Question préjudicielle
Ainsi, le 27 février 2007, la cour d’appel de Liège a invité la Cour constitutionnelle à examiner la constitutionnalité de la différence de traitement qui était faite entre un médiateur de dettes d’une part, lequel ne pouvait interjeter appel d’une décision spécifique fixant ses frais et honoraires (le second cas dont question ci-dessus), et, d’autre part, le curateur d’une faillite ou d’autres mandataires de justice qui disposaient de cette faculté. Dans cette affaire, le juge des saisies (dont la décision était attaquée devant la cour d’appel) avait estimé qu’aucune discrimination n’existait entre les médiateurs dont les frais et honoraires étaient déterminés dans la décision homologuant ou arrêtant un plan de règlement et ceux dont les frais et honoraires faisaient l’objet d’une décision spécifique, étant donné que, selon lui, l’appel n’était pas possible dans l’un et l’autre cas. Par ailleurs, la discrimination existant entre les médiateurs de dettes et les autres mandataires de justice se justifiait par le caractère exceptionnel de la procédure de RCD et la nécessité de ne pas ralentir cette procédure, par un « procès dans le procès » qui ne concernerait que la rémunération du médiateur. La cour d’appel a été plus prudente et a posé à la Cour constitutionnelle la question préjudicielle relatée ci-dessus que lui suggérait le médiateur, lui-même soutenu par l’Ordre des barreaux francophones et germanophone (OBFG) et l’Ordre des barreaux flamands (OVB).

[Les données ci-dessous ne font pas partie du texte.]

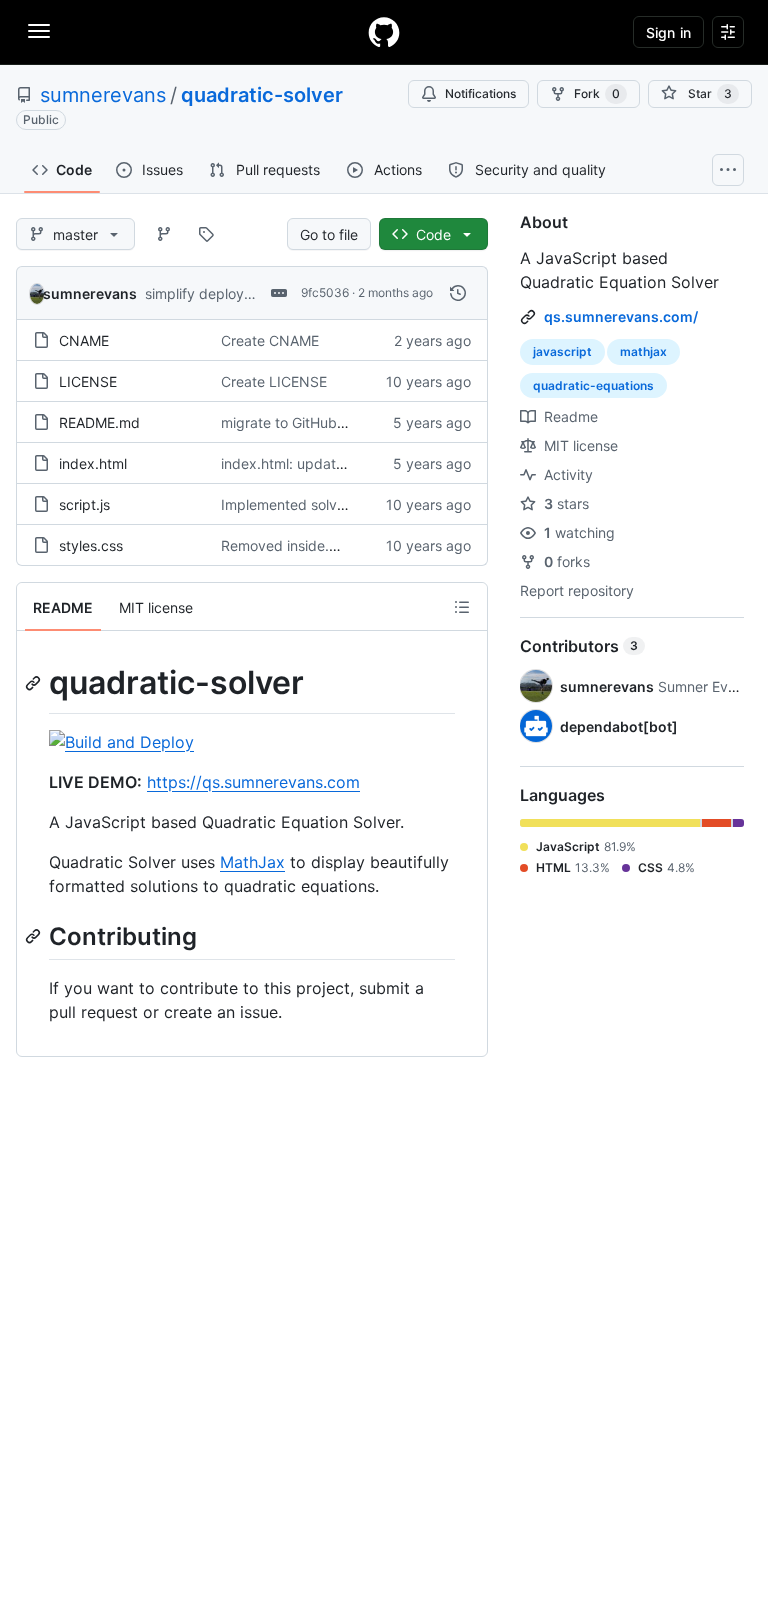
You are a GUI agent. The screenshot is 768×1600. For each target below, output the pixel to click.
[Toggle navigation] (39, 31)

La Cour constitutionnelle a répondu à cette question préjudicielle par son arrêt du 14 février 2008 (n° 14/2008). Elle y suit sa méthodologie habituelle en vérifiant en premier lieu si la différence de traitement alléguée repose sur un critère objectif, dans l’affirmative et en second lieu, si elle est raisonnablement justifiée par rapport à l’objectif poursuivi par le législateur et, dans l’affirmative et en troisième lieu, si cette différence de traitement ne produit pas des effets disproportionnés notamment par rapport aux droits des personnes concernées.
Argumentations
La Cour constate que le médiateur de dettes et le curateur poursuivent des buts et exécutent des missions de nature différente, ce qui peut justifier objectivement que la décision rendue à propos des frais et honoraires du médiateur ne puisse pas être discutée (sauf s’il y a eu violation de formes prévues à peine de nullité ou de formes substantielles qui pourrait donner lieu à cassation). Le médiateur ne gère pas l’ensemble du patrimoine du débiteur requérant et il agit en vue de permettre le règlement des dettes de ce dernier et le maintien en sa faveur d’une vie conforme à la dignité humaine. Le curateur gère la faillite du débiteur commerçant et il agit dans l’intérêt des créanciers comme dans celui du failli.
La Cour constate également que la rémunération du médiateur et celle du curateur ne sont pas déterminées de la même manière ni sur les mêmes bases : les honoraires du médiateur correspondent à des forfaits par type de prestation qui ne dépendent pas des difficultés rencontrées dans l’exécution de sa mission, ni de l’importance de l’endettement ou des actifs du débiteur requérant, et ne sont donc pas susceptibles d’être majorés en fonction de ces critères par le juge, qui ne dispose d’aucun pouvoir d’appréciation à cet égard. En revanche, les honoraires du curateur correspondent à un pourcentage des actifs récupérés et vendus, peuvent varier en fonction notamment de l’importance et de la complexité de sa mission, de la rapidité avec laquelle il l’accomplit et du nombre des créances et peuvent être majorés si des prestations extraordinaires sont accomplies par le curateur. Il existe donc une justification raisonnable à ce que les médiateurs ne puissent pas inviter un juge d’appel à revoir la manière dont leur rémunération a été déterminée.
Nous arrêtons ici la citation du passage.